I hated to go into my room because the planes kept machine-gunning the street just outside my window and I kept expecting to see a string of bullets come through my roof any minute. We had all gotten dressed in the meantime and had packed a suitcase and were ready to leave any time. Finally, after two and a half hours, the planes went away and we left.

3) Jim Downing, One Of Pearl Harbor's Oldest Vets

NBC San Diego covered a first-time meeting between two of Pearl Harbor's oldest survivors, neither of whom knew each other until they were over 100 years old, in July 2015. One of them was USS West Virginia crew member Jim Downing, who, thankfully, was not on his ship when the explosions hit. He commented on the persistent impression left behind by the events, saying, "most of what happened is just as clear as if it were last week." At the time of the attacks, Downing was just 28 years old. In the aftermath of the attacks, he did his best to show respect and appreciation for those who were lost by memorizing their name tags and writing letters to their families.

The saddest thing I saw that morning was sailors being blown off the ship, come up out of the water, feel the oil on their bodies ... and they just became human torches. ... Once the Japanese had sunk our ship they didn't care so all we had to do was fight the fires and take care of the wounded.

4) William Hughes, Crew Member On The USS Utah

Fort Worth's Star-Telegram newspaper recorded the story of William Hughes, who was sleeping aboard the USS Utah when he awoke to massive explosions. His battleship was hit by torpedoes while in port, causing it to sink. Hughes touched on the duality of tragedy and heroism by saying, "It was our worst hour and yet our finest hour."

On that lazy Sunday morning, most off-duty radiomen were asleep on our dry, comfortable cots in the bunk room. The tumultuous explosion that rocked the ship almost threw us out of our bunks. We must have been looking at each other in sheer amazement. Within 20 or so seconds, a second jarring explosion again rocked the ship, also from the port side, and within minutes USS Utah was taking on a pronounced list to port.

Realizing that the ship was rolling over, Hughes swam to shore and found refuge in a pipe line trench. Remarkably, his only wound was from a piece of coral.
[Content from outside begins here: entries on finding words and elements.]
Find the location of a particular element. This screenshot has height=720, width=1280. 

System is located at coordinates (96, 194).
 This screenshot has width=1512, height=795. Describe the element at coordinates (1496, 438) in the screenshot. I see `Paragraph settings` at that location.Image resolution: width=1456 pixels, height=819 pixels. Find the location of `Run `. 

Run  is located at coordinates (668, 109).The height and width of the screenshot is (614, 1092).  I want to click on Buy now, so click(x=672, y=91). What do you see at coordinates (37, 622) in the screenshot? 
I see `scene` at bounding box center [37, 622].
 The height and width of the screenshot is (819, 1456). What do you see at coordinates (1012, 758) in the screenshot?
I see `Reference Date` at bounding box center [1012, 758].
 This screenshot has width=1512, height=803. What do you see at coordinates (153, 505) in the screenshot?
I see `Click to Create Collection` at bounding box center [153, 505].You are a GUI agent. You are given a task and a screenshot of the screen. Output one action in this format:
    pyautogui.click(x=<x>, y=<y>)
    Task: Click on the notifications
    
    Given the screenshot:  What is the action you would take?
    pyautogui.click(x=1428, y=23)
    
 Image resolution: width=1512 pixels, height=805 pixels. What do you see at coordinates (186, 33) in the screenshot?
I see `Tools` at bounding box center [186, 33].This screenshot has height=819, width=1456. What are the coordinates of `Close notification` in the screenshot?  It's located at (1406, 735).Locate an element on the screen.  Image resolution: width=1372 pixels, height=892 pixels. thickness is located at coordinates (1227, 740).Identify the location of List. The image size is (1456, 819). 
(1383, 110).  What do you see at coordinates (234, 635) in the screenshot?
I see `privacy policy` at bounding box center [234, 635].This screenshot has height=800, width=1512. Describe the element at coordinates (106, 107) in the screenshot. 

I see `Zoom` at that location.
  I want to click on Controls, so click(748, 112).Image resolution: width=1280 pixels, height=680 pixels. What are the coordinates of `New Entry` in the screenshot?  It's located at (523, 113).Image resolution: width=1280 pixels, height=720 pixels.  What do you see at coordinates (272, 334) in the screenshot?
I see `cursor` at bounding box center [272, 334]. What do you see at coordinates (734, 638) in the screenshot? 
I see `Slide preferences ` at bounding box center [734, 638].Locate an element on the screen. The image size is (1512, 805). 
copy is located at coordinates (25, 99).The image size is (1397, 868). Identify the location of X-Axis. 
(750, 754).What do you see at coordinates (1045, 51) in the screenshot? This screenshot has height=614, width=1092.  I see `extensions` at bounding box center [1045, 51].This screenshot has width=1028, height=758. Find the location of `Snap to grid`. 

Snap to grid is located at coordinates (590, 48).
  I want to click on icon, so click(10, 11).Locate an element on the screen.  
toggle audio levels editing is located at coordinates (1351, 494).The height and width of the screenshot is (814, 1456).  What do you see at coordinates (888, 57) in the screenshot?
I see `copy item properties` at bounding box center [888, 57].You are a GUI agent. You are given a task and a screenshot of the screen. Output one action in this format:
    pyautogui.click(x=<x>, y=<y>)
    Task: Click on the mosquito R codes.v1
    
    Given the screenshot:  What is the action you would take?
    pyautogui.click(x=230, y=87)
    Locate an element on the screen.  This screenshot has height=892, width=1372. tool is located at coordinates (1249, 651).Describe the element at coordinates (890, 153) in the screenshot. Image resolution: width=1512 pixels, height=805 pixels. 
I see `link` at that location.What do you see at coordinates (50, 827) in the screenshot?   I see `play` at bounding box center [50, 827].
These sights gave us a knot in the pit of our stomachs and very heavy hearts. ... We were the lucky ones, collecting ammunition. Many were assigned the job of collecting bodies and body parts from the murky waters of the harbor.

5) Milton Mapou, Crew Member On The USS Detroit

Milton Mapou was on the USS Detroit, a ship that was left untouched when the first explosions came, reported The Columbus Dispatch. Just 21 years old at the time, he ran to the gun station but wasn't allowed to take action.

But my gun station was big guns, and we couldn't use them, so we just had to take it easy and wait and do what we could. We felt kind of helpless. ... Everything that'd happened, you couldn't get it out of your mind. We didn't know how many men were lost, but we couldn't think about it right then. This was war now.

Later on during World War II, Mapou's leg was shattered. Today, he wears a Pearl Harbor survivor hat to remind people that although the attacks happened over seven decades ago, we should never forget the people who were lost during it. He explains how he feels when people come up to thank him.

It brings something out in you. Not to say I enjoy it but, I mean, it makes me feel good.